常備してあるお茶と煎餅、それと蜜柑の籠がコタツの上に出されている。
「ああ、もう勝手にやってくれ……っと?」
入り口の反対側、仰向けの状態で寝転びながらコタツに入っているもう1人の侵入者がここにいた。
部屋に入ったばかりのランディウスは気付かなかったが、手を洗うため奥にある流しに行こうとしたところ、その姿が目に入ったのである。
「あ、どもです。お邪魔するです……」
仰向けに寝たまま、愛飲の抹茶コーラのパックを傍らに置きながら読書に耽っているのは、誰あろう夕映である。
挨拶も束の間、再び開いている本に目を戻す。
が、図書館島の最深部で寛ぐ夕映の姿を知るランディウス。
その今のコタツで寝転びながら読書に耽る夕映が、これまで以上に幸せそうであることを――――
ツッコミはいらない。
心境の変化であろうと、その幸せそうな彼女を邪魔する気にはなれない。
「寛ぐのはいいが、消灯時間になったら帰るんだぞ……」
ただ一言だけ、釘を刺す。
返る言葉は無かったが、その場の雰囲気に和やかな時間が再来する。
刹那と真名の2人はともかく、許可もなく押し入ったことに、いくら夕映とはいえ気にしていないわけではなかったのだろう。

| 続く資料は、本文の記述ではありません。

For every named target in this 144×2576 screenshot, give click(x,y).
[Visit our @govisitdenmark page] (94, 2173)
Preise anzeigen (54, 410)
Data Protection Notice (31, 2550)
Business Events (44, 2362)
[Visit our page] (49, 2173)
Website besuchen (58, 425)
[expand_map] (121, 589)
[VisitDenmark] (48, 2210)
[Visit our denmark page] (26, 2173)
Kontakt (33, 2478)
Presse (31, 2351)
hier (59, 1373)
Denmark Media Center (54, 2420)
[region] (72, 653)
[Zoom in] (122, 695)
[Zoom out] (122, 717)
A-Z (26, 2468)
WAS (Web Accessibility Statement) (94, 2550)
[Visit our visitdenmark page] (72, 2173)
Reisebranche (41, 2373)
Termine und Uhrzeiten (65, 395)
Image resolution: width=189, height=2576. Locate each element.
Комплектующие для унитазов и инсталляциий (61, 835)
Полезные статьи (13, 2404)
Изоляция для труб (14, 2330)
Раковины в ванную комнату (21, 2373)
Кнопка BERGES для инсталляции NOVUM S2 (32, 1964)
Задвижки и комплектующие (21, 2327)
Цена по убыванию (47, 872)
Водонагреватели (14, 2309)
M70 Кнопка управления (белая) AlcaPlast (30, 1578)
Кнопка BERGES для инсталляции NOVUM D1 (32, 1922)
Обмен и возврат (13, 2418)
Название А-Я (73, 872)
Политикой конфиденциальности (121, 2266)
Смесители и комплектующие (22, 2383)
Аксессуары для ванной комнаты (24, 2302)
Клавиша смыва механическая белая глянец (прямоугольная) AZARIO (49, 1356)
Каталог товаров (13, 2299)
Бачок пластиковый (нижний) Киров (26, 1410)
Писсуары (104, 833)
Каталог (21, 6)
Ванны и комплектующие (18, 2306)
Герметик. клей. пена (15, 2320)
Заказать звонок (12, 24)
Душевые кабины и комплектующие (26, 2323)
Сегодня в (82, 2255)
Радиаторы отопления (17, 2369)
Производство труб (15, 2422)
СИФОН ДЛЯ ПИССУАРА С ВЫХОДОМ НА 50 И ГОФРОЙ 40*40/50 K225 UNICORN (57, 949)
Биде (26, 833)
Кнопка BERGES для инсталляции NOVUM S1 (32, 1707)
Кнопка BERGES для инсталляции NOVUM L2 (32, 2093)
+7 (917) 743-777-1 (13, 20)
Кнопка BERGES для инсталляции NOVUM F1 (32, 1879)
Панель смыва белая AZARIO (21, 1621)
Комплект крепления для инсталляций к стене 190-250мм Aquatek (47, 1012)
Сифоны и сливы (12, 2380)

とりあえず、照れ隠しに抹茶コーラをひと啜りする夕映。
それを見た真名が、どこか楽しげな笑みを浮かべていたとか……
少し気恥ずかしくなったランディウスはそそくさと自分の着替えを持ち、風呂場へと向かうのであった。
後日、ランディウス亭には静かな読書空間を求めて、ある少女が時折出入りするようになったのは言うまでもない。